Issue (i): Whether the amount inherited by the assessee under section 8 of the Hindu Succession Act, 1956 was his absolute property.
Analysis: The property standing to the credit of the deceased was found to be his separate or self-acquired property. Property of that character devolves on the heirs under section 8 of the Hindu Succession Act, 1956 and does not pass by survivorship. The succession under the statute leaves the inherited property as the absolute property of the heir and does not convert it into ancestral property in the hands of the inheritor.
Conclusion: The amount inherited by the assessee was his absolute property.
Issue (ii): Whether the division of that amount among the assessee and his sons constituted a taxable gift.
Analysis: Once the inherited amount was the assessee's absolute property, his act of allowing three-fourths of it to be credited to his sons amounted to a transfer of property by him without consideration.
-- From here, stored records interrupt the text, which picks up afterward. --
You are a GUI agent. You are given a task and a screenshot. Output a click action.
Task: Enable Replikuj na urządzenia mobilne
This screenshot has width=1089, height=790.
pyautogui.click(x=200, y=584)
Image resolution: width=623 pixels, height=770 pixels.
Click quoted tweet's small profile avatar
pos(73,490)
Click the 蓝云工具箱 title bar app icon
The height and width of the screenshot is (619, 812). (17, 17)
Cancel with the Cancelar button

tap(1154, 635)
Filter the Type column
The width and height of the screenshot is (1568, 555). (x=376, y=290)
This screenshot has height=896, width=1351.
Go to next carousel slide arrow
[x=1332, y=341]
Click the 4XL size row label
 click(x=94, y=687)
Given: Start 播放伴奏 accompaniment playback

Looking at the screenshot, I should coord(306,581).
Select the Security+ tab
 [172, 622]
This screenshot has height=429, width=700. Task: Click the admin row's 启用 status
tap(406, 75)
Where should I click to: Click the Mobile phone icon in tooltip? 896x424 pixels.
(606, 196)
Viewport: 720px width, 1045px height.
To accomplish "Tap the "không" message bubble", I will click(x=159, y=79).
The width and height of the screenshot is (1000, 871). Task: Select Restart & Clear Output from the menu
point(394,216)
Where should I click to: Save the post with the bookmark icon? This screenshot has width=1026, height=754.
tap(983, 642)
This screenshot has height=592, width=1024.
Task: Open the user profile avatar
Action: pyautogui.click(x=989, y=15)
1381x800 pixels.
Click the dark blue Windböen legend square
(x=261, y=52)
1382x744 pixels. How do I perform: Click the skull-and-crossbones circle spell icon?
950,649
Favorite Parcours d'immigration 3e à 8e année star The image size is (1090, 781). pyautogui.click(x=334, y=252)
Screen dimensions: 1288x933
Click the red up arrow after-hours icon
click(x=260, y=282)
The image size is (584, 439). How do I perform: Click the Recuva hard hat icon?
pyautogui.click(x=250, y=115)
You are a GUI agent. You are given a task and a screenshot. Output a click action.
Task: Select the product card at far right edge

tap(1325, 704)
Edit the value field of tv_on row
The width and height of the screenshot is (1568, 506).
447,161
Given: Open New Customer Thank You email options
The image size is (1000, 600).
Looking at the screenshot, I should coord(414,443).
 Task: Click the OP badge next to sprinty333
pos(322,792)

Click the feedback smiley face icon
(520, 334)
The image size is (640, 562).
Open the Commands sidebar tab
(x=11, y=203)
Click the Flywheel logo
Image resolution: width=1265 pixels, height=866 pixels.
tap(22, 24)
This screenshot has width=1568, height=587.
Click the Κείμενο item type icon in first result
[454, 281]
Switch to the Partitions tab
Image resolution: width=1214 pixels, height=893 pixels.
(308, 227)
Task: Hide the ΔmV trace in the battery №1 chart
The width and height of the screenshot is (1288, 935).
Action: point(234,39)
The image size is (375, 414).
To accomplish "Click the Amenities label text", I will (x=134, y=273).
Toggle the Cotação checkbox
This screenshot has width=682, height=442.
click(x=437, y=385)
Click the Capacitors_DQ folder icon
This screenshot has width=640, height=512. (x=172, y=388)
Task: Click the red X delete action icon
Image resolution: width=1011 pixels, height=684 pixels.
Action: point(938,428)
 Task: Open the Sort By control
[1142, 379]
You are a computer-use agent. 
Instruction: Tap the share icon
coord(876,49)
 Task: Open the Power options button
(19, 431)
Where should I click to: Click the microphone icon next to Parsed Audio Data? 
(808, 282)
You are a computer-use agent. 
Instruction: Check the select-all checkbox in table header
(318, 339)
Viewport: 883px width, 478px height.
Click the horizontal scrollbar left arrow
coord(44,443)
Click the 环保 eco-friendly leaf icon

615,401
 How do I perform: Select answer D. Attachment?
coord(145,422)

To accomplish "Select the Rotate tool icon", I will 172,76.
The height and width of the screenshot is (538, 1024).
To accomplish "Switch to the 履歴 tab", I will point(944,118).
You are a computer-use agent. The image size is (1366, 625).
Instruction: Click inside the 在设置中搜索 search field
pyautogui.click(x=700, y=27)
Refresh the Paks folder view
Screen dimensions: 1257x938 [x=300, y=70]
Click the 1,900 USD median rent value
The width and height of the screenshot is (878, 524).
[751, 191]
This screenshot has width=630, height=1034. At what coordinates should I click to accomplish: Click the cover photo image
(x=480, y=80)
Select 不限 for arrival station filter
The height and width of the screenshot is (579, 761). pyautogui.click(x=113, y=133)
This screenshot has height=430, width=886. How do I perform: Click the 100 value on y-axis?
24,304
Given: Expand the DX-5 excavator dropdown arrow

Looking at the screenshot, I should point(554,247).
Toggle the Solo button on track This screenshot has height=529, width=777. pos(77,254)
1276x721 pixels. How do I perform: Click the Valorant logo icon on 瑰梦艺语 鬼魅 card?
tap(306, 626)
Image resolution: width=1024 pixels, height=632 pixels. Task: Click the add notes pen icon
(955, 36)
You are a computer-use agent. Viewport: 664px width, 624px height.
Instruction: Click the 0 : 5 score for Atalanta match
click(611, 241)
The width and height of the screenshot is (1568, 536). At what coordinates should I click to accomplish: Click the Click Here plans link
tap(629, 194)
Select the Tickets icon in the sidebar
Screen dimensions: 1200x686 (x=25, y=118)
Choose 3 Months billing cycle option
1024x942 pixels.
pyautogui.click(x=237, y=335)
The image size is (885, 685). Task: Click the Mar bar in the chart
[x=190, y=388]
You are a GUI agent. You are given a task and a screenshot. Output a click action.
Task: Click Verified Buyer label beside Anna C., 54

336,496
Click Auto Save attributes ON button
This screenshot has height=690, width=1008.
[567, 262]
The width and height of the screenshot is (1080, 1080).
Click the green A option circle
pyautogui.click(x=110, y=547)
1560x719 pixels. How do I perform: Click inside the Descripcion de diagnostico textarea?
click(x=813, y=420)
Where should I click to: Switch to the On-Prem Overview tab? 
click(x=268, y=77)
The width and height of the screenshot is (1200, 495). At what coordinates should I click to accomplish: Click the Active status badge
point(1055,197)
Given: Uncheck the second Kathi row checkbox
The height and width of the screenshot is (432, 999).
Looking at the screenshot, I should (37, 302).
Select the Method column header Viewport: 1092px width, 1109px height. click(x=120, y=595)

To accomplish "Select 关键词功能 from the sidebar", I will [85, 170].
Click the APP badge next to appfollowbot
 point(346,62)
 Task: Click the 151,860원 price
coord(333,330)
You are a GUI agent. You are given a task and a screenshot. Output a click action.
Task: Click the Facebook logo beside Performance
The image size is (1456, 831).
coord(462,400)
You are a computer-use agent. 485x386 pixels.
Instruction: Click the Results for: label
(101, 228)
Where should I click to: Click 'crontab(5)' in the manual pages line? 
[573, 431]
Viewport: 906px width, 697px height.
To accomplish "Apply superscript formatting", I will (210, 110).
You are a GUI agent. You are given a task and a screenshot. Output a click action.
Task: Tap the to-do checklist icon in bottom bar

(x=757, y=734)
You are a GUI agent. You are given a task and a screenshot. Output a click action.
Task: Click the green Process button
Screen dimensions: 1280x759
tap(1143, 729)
Such transfer satisfied the character of a gift and was liable to be brought to gift-tax.
Conclusion: The division constituted a taxable gift.
Final Conclusion: The reference was answered in favour of the Revenue, and the assessment of gift-tax on the transfer was upheld.
Ratio Decidendi: Property inherited under section 8 of the Hindu Succession Act, 1956 in respect of separate or self-acquired property remains the absolute property of the heir and, if transferred to others without consideration, is liable to gift-tax.